• Wed. Oct 16th, 2024

GPT-4o explodes onto the scene! Listen, read and write as smoothly as a real person

May 14, 2024
    In the early morning of Tuesday (May 14), Beijing time, OpenAI, an American artificial intelligence research company, held a "Spring Update" event online.
    OpenAI released a new flagship model "GPT-4o" at the event, "which can perform reasoning on audio, vision and text in real time." According to reports, the new model enables ChatGPT to handle 50 different languages ​​while improving speed and quality.
    OpenAI released a new flagship model "GPT-4o" at the event. The picture shows a screenshot of OpenAI's X
The press release stated that GPT-4o is a step towards more natural human-computer interaction. It can accept a combination of text, audio and images as input and generate any combination of text, audio and image output, "compared to existing models. , GPT-4o is particularly good at image and audio understanding.”

    Before GPT-4o, when users used voice mode to talk to ChatGPT, the average delay for GPT-3.5 was 2.8 seconds and for GPT-4 was 5.4 seconds. A large amount of information was lost due to the processing method when audio was input, making GPT-4 unable to Direct observation of pitch, person speaking, and background noise also fails to output laughter, singing, and expression of emotion.
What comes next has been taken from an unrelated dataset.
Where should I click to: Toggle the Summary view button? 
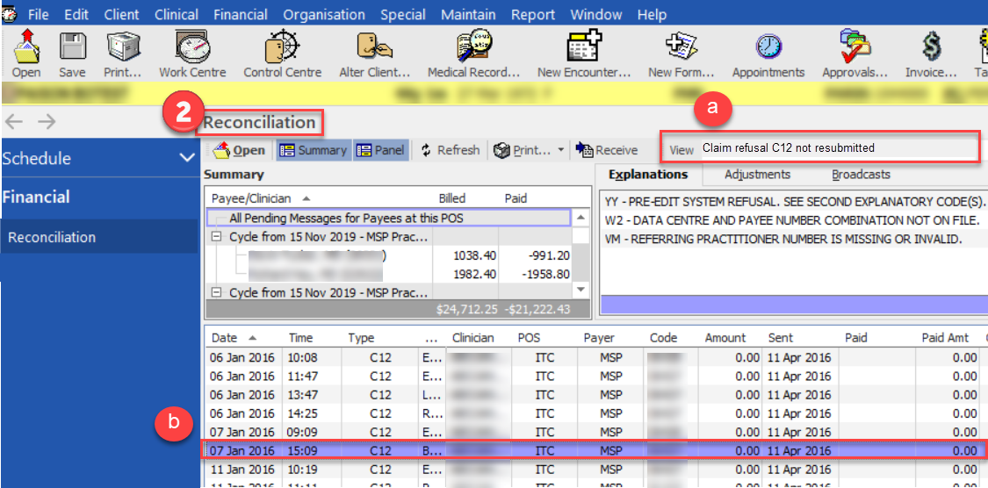pyautogui.click(x=313, y=150)
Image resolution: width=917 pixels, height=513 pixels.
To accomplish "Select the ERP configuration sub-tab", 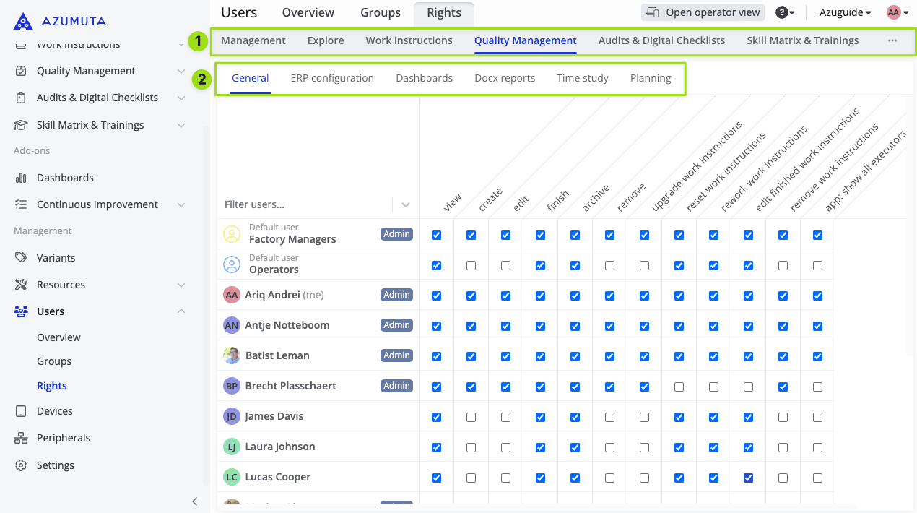I will (332, 78).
    By comparison, GPT-4o can react to audio input in 232 milliseconds, which is similar to how long humans react in a conversation. In the recorded video, two executives demonstrated that the robot can understand the meaning of "nervous" from rapid breathing, guide it to take deep breaths, and can also change its tone of voice according to the user's requirements.
    In terms of image input, the demonstration video showed that OpenAI executives started the camera and asked to complete a one-variable equation problem in real time, and ChatGPT easily completed the task; in addition, the executives also demonstrated the ChatGPT desktop version to perform real-time processing of code and computer desktop (a temperature chart) The ability to interpret.

According to the OpenAI press release, “We trained a new model end-to-end across text, vision, and audio, meaning all inputs and outputs are processed by the same neural network. Since GPT-4o is the first of our kind to combine all these modalities model, so we are still only scratching the surface of its capabilities and its limitations.”